I would like to say that I believe in all of the analytic data that the FDA has done and that the drug is highly similar to the originator product. However, I don’t know if I personally have the comfort level to extrapolate from a molecular level to a patient care level. I think it’s very helpful in gaining acceptance, and we’ve seen at least one clinical trial to show that it is as effective as the originator product, so we know that it’s acting on the same molecules, we know that it’s acting the same way in the body, and it’s as effective as the originator product. I think as we get more comfort with biosimilars, I think we could probably go with just the analytic data and not a phase 3 clinical trial. I think if you look at generic drugs, how long it took to get that acceptance, they are the same. I think we will get there with biosimilars, I just don’t think we’re there quite yet.

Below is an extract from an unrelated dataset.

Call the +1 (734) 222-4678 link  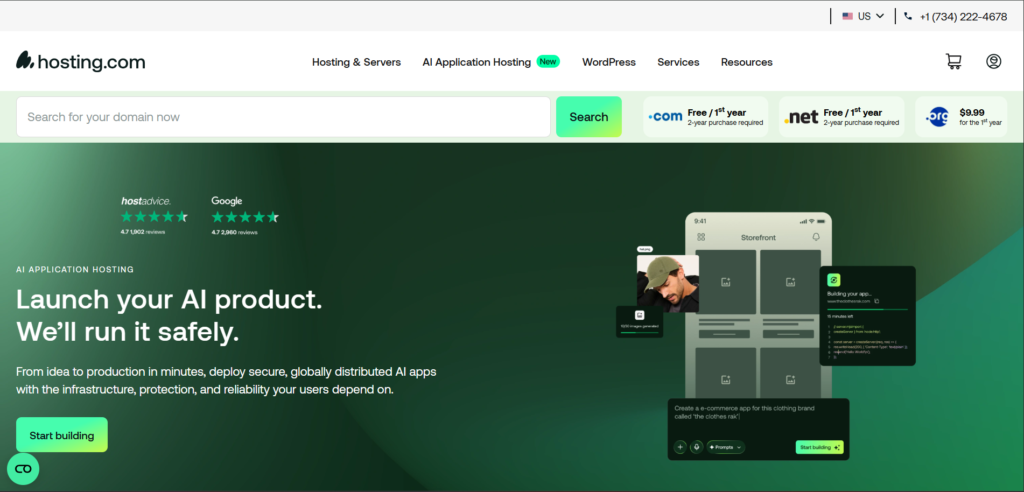(x=963, y=16)
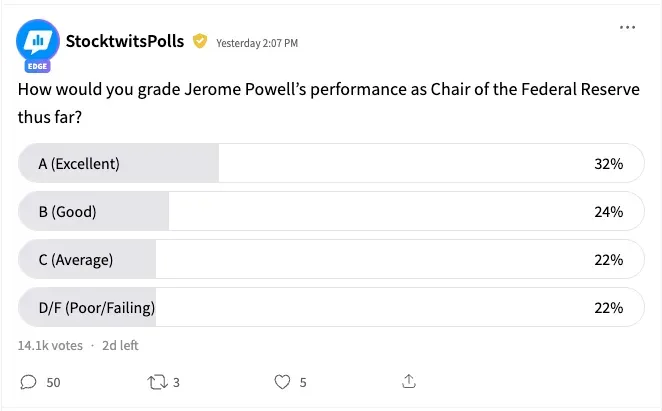
Task: Click the 32% result on the Excellent bar
Action: pyautogui.click(x=608, y=164)
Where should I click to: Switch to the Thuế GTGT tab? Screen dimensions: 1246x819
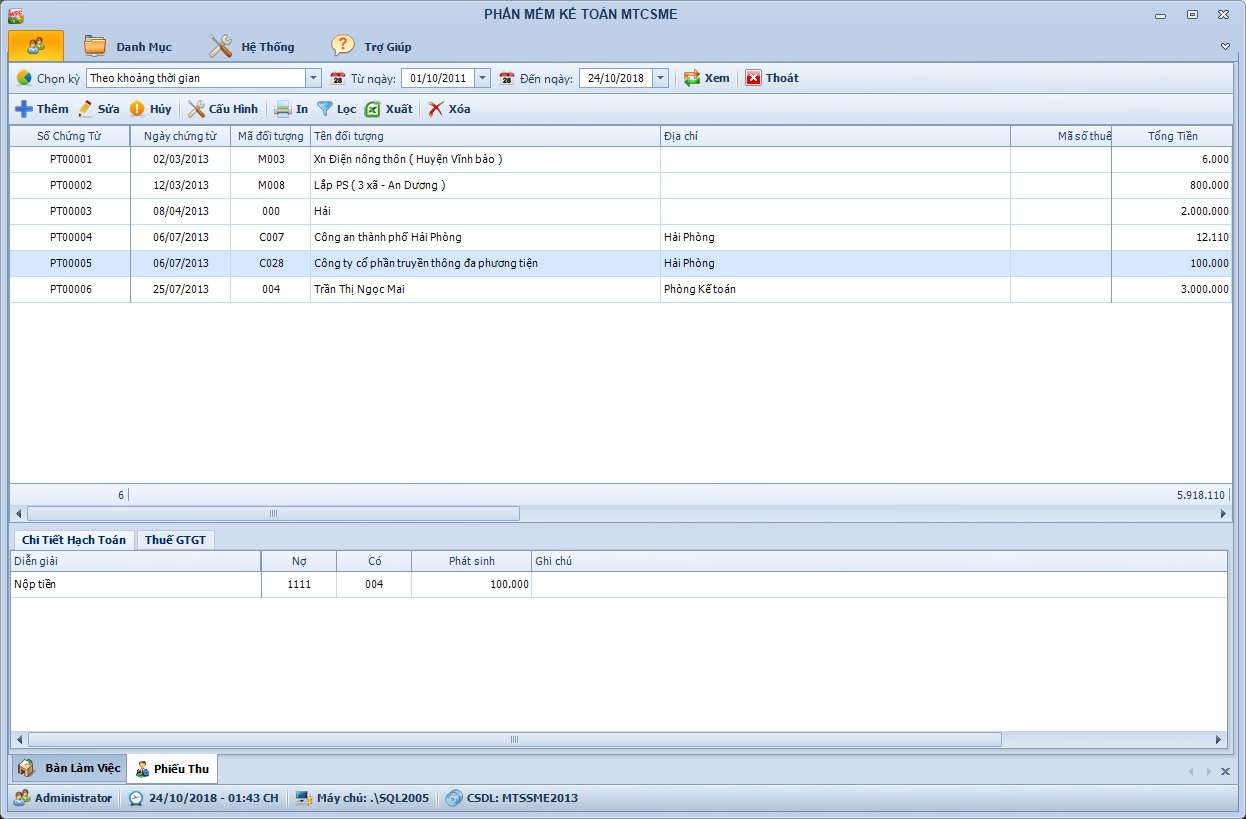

I think if there’s not provider acceptance, and I would also say in addition to provider acceptance I would say insurance coverage acceptance as well, we’re not going to see drug companies continue to enter the biosimilar landscape. And, I don’t think that we’re going to see new biosimilars come to market. If we don’t see new biosimilars come to the market, I think we’re going to see healthcare costs continue to rise. We have historic data that shows that when there is no competition the biologic prices continue to increase, and I think that biosimilars do offer competition and will help bring cost of care down. I think the sooner we can start biosimilars, if you look at things like ulcerative colitis or Crohn disease, if we can bring the cost of care down so patients can receive preventative therapy, we won’t see them admitted to the hospital, and, hopefully, that will also help keep healthcare costs down and improve access for patients.

I think they [the FDA] have part of a role to play. I think that it is a new approval process and a lot of providers don’t truly understand that, as well as what it looks like and why they’re doing what they’re doing. I think it’s very important for the FDA to help educate providers on why biosimilars are highly similar and why we chose that pathway. I think that the FDA needs to help providers know that it is safe and effective and also help patients understand that as well, and that they should trust the FDA, that they’ve made these decisions. I also think that it’s the pharmacists’ responsibility as well as other providers or leaders in the field to also provide that education. I don’t think that the FDA can reach everybody, and I think that hearing it from multiple colleagues and other respected colleagues and other sources are going to help drive that education and acceptance.